Selon le poids du boxeur et les segments mobilisés pour porter un coup, on peut estimer la masse frappante. Coefficient de Winter : membre de avant-bras, segments coude / poignet 0,016 - bras, épaule / coude 0,028 - membre supérieur épaule /poignet 0,05. L'avant-bras d'un boxeur de 70 kg, par exemple, a une masse de 1,12 kg (70 x 0,016). Cela permet d'avoir une idée de la puissance d'un crochet, d'n uppercut pour frapper la pointe du menton (KO), d'un swing pour frapper la tempe (KO) ou du direct pour frapper le nez ou éclater les arcades sourcilières. Sachant que l'énergie cinétique est égale à 1/2 m.V2 et que la vitesse d'un coup de poing peut atteindre 14 m/sec, imaginez la puissance de frappe d'un poids-lourd... Pour être tout à fait exact, il faut prendre en compte le recul de la zone frappée (amortissement, décélération). La « tolérance » d'un choc avant-arrière pour le cou est de 2500 N (la flexion maximale entre l'occipital et C1 est de 15 °), et entre 1500 et 2500 N pour la tête.

Renforcer les muscles et la mobilité du cou permettent d'absorber les chocs et de réduire le risque de commotions. L’ensemble de ces muscles s’articule autour de la colonne cervicale formée des 7 vertèbres cervicales séparées par des disques cartilagineux, et reliées entre elles par des ligaments et des tendons. Particulièrement concernés : les trapèzes qui recouvrent la nuque et les épaules (mouvements d’élévation, de rétraction et de rotation de la tête) - Les splénius (inclinaison latérale) - Les semi-épineux (extension et inclinaison) - Le sterno-cléido-mastoïdien le plus visible sur les côtés du cou (inclinaison et la rotation).

Au début des années soixante-dix, les neurochirurgiens de Glasgow ont mis au point un score pour évaluer la profondeur d'un coma (état de conscience plus ou moins profond, momentané ou définitif. La victime perd conscience, sensibilité et mobilité, mais ses fonctions vitales sont maintenues).

1 à 4 points selon qu'il y ait ou pas ouverture des yeux ;

1 à 5 le langage absence de réponse à réponse orientée ;

1 à 6 le mouvement absence d'obéissance de réponse à un ordre oral.

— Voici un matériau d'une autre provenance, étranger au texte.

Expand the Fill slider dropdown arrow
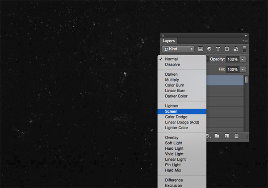268x188 pixels. click(x=243, y=69)
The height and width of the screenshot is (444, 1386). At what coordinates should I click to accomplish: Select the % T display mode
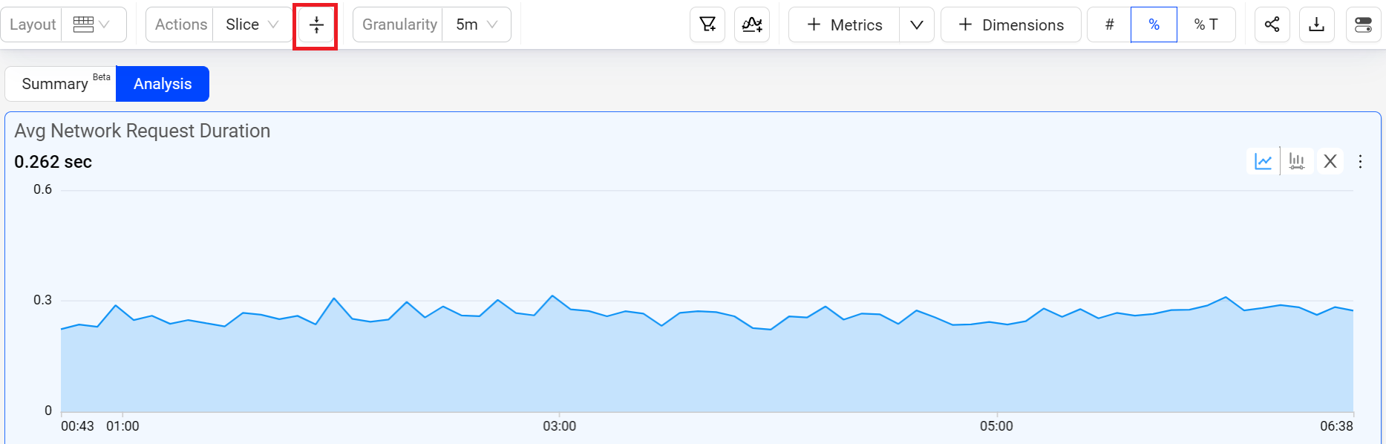(1206, 25)
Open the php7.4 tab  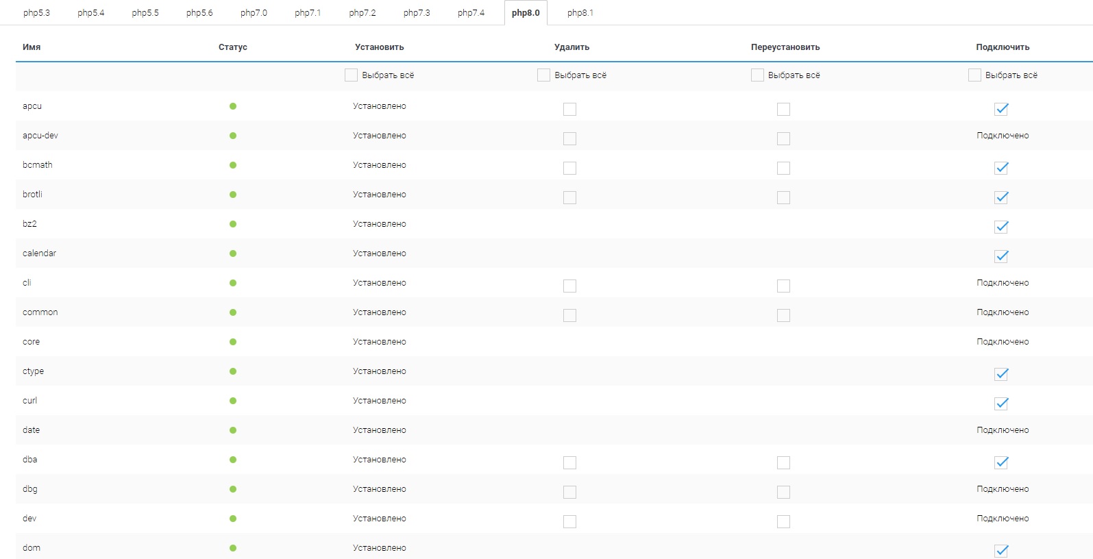coord(471,13)
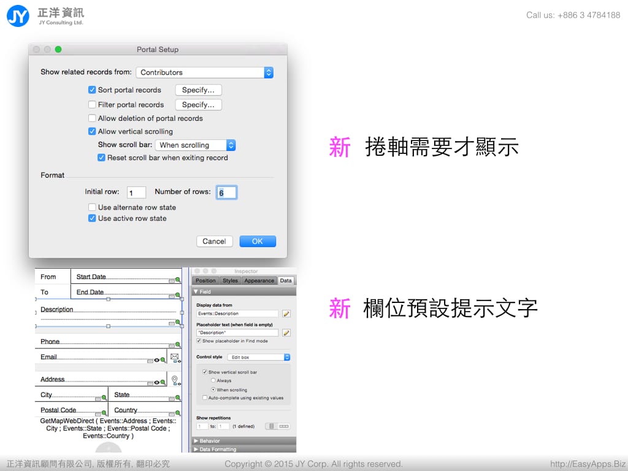Toggle Use alternate row state

(92, 207)
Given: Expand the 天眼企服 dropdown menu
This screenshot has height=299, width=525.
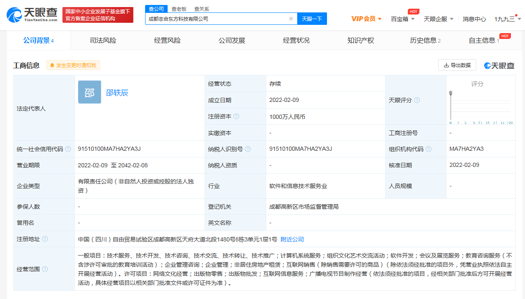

Somme de 9 à 12, lésion modérée, 3 à 8 lésion sévère. « La seule réouverture des yeux ne signifie pas que le sportif soit sorti du coma. Il faut pour cela qu'il soit capable de prononcer des mots ou exécuter des consignes simples ». Tous les scénarios existent, le sportif peut s'en sortir sans séquelles, avec de petits déficits, connaître de gros troubles neurologiques (Michael Shumacher accident de ski) ou ne pas y survivre.

Entre 1890 et 2011, pas moins de 1 604 boxeurs ont perdu la vie des suites de blessures subies sur le ring. Le taux de blessés est passé à 20 % dans les années quatre-vingts avec 90 % blessures à la tête. Le risque de commotions cérébrales concerne tous les sports de contact, rugby, hockey, etc. On estime que 19 % des participants à un sport de contact auront une commotion au cours d'une saison. Une étude de 2023 portant sur les footballeurs a établi que faire « des têtes de manière répétée amène à une redistribution des matières grise et blanche d'où une perturbation de la transmission neuronale », confirmant une publication de la Fédération de football dans Scandinavian Journal of Medecine and Science in Sports : « 6.100 anciens joueurs professionnels étudiés ont développé davantage de cas de démence, comparé à la population générale ».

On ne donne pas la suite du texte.